The simplest way would be to use slicing to just chop off the last three digits of the microseconds:
def format_time():
t = datetime.datetime.now()
s = t.strftime('%Y-%m-%d %H:%M:%S.%f')
return s[:-3]
I strongly recommend just chopping. I once wrote some logging code that rounded the timestamps rather than chopping, and I found it actually kind of confusing when the rounding changed the last digit. There was timed code that stopped running at a certain timestamp yet there were log events with that timestamp due to the rounding. Simpler and more predictable to just chop.
If you want to actually round the number rather than just chopping, it's a little more work but not horrible:
def format_time():
t = datetime.datetime.now()
s = t.strftime('%Y-%m-%d %H:%M:%S.%f')
head = s[:-7] # everything up to the '.'
tail = s[-7:] # the '.' and the 6 digits after it
f = float(tail)
temp = "{:.03f}".format(f) # for Python 2.x: temp = "%.3f" % f
new_tail = temp[1:] # temp[0] is always '0'; get rid of it
return head + new_tail
Obviously you can simplify the above with fewer variables; I just wanted it to be very easy to follow.
As of Python 3.6 the language has this feature built in:
def format_time():
t = datetime.datetime.now()
s = t.isoformat(timespec='milliseconds')
return s
This method should always return a timestamp that looks exactly like this (with or without the timezone depending on whether the input dt object contains one):
2016-08-05T18:18:54.776+0000
It takes a datetime object as input (which you can produce with datetime.datetime.now()). To get the time zone like in my example output you'll need to import pytz and pass datetime.datetime.now(pytz.utc).
import pytz, datetime
time_format(datetime.datetime.now(pytz.utc))
def time_format(dt):
return "%s:%.3f%s" % (
dt.strftime('%Y-%m-%dT%H:%M'),
float("%.3f" % (dt.second + dt.microsecond / 1e6)),
dt.strftime('%z')
)
I noticed that some of the other methods above would omit the trailing zero if there was one (e.g. 0.870 became 0.87) and this was causing problems for the parser I was feeding these timestamps into. This method does not have that problem.
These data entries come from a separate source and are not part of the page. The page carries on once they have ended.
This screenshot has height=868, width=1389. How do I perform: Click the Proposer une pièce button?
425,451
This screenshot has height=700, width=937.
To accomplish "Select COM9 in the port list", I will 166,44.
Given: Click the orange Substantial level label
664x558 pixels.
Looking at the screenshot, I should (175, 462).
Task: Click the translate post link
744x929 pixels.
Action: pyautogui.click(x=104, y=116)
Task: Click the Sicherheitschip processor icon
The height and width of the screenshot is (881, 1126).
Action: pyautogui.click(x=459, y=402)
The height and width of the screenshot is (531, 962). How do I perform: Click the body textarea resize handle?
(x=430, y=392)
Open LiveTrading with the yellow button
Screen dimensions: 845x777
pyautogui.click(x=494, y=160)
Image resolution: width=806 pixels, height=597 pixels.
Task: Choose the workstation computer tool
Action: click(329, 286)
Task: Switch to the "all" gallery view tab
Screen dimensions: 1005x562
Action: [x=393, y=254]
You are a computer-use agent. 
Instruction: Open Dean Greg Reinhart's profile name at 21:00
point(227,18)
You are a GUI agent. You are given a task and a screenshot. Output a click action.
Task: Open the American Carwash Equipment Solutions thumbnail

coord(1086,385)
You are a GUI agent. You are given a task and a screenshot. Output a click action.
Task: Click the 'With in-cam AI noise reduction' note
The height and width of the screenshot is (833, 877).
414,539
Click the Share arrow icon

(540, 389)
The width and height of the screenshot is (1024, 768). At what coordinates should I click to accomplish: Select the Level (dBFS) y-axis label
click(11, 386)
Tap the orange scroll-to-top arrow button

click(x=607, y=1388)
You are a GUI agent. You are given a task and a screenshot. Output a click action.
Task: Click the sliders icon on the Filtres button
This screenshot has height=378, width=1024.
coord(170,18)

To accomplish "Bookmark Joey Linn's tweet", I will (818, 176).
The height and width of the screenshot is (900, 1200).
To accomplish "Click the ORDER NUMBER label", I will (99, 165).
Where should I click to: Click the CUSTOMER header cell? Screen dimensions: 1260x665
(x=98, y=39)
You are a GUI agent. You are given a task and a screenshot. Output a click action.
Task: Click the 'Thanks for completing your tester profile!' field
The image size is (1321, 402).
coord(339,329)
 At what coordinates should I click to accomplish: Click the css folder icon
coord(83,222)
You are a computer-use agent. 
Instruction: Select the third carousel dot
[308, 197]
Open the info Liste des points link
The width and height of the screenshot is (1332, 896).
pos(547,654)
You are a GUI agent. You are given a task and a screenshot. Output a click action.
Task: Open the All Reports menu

An easy solution that should work in all cases:
def format_time():
t = datetime.datetime.now()
if t.microsecond % 1000 >= 500: # check if there will be rounding up
t = t + datetime.timedelta(milliseconds=1) # manually round up
return t.strftime('%Y-%m-%d %H:%M:%S.%f')[:-3]
Basically you do manual rounding on the date object itself first, then you can safely trim the microseconds.
Edit: As some pointed out in the comments below, the rounding of this solution (and the one above) introduces problems when the microsecond value reaches 999500, as 999.5 is rounded to 1000 (overflow).
Short of reimplementing strftime to support the format we want (the potential overflow caused by the rounding would need to be propagated up to seconds, then minutes, etc.), it is much simpler to just truncate to the first 3 digits as outlined in the accepted answer, or using something like:
'{:03}'.format(int(999999/1000))
-- Original answer preserved below --
In my case, I was trying to format a datestamp with milliseconds formatted as 'ddd'. The solution I ended up using to get milliseconds was to use the microsecond attribute of the datetime object, divide it by 1000.0, pad it with zeros if necessary, and round it with format. It looks like this:
'{:03.0f}'.format(datetime.now().microsecond / 1000.0)
# Produces: '033', '499', etc.
You can subtract the current datetime from the microseconds.
d = datetime.datetime.now()
current_time = d - datetime.timedelta(microseconds=d.microsecond)
This will turn 2021-05-14 16:11:21.916229 into 2021-05-14 16:11:21
This method allows flexible precision and will consume the entire microsecond value if you specify too great a precision.
def formatTime(self, _record, _datefmt, precision=3):
dt = datetime.datetime.now()
us = str(dt.microsecond)
f = us[:precision] if len(us) > precision else us
return "%d-%d-%d %d:%d:%d.%d" % (dt.year, dt.month, dt.day, dt.hour, dt.minute, dt.second, int(f))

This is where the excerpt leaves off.